- **Problem requirements**:
Repeat word for word the lines of the items below, starting with the line that contains "coordinates (44, 297)." and going on through the line that contains "Read More is", with both of those lines included.

** start of Given information **

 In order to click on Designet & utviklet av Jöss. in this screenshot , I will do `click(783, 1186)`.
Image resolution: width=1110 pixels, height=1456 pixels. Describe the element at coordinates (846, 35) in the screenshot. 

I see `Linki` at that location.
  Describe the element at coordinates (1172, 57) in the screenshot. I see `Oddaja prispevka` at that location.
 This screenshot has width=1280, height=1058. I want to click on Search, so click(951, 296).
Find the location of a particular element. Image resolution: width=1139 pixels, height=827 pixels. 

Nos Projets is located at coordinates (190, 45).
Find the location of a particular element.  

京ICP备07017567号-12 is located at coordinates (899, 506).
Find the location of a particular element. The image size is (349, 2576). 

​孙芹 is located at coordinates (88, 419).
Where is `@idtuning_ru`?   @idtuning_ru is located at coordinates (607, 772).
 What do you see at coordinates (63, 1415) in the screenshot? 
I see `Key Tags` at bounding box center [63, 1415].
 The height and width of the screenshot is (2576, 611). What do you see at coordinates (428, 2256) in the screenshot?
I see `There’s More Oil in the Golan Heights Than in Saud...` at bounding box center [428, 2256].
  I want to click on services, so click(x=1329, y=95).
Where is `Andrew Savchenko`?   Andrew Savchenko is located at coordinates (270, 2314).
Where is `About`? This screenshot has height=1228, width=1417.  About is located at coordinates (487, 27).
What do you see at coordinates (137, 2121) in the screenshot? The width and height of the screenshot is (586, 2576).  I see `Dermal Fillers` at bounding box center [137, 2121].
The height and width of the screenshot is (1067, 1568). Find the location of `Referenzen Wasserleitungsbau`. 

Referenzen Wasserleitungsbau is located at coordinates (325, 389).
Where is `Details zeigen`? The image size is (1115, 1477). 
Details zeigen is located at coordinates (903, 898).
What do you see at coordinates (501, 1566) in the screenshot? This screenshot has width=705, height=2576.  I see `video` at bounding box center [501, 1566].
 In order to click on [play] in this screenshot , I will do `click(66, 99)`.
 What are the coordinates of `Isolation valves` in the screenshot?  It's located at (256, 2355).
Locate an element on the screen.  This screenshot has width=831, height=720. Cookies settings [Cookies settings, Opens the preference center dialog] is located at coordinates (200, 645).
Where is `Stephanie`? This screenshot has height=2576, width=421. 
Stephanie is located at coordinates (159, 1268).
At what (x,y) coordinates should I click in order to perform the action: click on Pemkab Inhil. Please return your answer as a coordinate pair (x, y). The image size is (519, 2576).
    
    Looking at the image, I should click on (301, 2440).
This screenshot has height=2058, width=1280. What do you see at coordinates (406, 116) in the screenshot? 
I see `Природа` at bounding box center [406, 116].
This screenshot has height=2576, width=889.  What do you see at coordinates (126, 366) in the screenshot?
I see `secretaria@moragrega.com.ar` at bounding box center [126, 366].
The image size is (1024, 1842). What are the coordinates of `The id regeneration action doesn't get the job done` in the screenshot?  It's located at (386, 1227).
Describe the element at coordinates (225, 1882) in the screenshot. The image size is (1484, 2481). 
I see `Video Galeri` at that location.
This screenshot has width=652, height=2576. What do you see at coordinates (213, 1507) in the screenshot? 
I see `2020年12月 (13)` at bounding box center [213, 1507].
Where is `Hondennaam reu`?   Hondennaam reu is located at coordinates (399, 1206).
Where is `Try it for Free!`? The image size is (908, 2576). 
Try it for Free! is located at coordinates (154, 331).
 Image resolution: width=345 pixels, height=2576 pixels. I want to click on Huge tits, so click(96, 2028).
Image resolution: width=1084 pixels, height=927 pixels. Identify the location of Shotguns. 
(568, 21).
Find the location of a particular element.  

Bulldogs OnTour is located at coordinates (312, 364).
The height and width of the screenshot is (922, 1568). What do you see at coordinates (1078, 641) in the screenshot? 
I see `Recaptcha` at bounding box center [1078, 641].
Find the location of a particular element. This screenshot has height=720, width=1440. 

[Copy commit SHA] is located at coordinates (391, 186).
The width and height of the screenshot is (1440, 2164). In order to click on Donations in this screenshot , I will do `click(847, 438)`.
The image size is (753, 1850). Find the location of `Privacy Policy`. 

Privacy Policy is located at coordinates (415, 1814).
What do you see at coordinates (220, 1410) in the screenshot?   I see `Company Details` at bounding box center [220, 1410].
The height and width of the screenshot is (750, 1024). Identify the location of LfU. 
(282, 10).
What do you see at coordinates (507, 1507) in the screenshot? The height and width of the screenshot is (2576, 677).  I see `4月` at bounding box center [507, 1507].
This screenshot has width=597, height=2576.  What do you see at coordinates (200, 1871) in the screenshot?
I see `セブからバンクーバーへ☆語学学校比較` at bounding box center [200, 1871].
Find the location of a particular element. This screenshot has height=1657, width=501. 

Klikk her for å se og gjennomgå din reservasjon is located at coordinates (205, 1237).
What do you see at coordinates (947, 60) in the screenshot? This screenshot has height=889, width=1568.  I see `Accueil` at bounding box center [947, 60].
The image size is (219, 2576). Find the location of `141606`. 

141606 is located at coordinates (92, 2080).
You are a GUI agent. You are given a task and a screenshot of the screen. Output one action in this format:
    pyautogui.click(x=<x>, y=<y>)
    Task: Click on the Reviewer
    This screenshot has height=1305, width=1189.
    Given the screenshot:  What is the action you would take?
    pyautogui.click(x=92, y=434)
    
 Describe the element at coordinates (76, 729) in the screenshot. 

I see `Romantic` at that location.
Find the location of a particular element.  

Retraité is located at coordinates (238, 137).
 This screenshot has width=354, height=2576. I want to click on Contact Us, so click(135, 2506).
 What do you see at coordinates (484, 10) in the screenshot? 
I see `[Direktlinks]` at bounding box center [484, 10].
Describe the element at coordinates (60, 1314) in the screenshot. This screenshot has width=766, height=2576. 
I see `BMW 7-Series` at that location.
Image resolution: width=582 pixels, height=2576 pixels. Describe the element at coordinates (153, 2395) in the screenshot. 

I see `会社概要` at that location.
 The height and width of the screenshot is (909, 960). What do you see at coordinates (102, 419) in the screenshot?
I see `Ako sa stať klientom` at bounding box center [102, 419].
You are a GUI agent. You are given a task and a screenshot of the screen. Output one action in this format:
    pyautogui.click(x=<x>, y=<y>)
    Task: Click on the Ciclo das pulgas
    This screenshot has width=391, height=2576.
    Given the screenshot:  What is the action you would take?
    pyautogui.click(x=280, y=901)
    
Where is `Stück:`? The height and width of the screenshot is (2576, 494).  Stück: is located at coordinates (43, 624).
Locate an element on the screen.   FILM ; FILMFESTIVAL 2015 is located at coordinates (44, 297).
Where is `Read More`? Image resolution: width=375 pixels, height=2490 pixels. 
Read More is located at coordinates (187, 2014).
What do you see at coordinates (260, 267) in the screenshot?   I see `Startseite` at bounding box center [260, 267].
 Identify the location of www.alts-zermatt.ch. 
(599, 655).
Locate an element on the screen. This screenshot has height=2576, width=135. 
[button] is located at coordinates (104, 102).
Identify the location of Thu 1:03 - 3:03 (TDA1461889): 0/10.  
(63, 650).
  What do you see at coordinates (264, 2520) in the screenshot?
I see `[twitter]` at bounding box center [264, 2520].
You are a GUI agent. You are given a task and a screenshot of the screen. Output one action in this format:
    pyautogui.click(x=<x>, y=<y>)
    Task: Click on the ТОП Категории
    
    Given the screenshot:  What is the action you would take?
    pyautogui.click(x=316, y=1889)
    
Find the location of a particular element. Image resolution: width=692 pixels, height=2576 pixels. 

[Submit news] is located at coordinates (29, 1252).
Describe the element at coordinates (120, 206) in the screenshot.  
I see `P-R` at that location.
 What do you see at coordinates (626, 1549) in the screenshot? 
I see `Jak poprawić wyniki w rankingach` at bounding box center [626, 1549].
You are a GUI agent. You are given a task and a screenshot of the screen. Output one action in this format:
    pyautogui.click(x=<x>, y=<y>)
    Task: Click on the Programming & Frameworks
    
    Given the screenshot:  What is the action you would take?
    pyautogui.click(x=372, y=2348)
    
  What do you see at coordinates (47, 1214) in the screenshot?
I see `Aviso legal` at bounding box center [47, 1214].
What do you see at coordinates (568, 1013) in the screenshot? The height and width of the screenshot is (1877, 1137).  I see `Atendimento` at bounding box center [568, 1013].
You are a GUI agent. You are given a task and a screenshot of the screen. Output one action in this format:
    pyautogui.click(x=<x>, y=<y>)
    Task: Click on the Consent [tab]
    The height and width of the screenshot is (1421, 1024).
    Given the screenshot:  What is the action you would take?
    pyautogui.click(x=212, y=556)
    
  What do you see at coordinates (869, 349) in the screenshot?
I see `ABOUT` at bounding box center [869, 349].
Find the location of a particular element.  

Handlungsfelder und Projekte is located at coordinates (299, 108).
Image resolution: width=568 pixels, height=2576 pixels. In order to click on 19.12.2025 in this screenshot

** end of Given information **

- **Output of the task**:
Locate an element on the screen.   FILM ; FILMFESTIVAL 2015 is located at coordinates (44, 297).
Where is `Read More`? Image resolution: width=375 pixels, height=2490 pixels. 
Read More is located at coordinates (187, 2014).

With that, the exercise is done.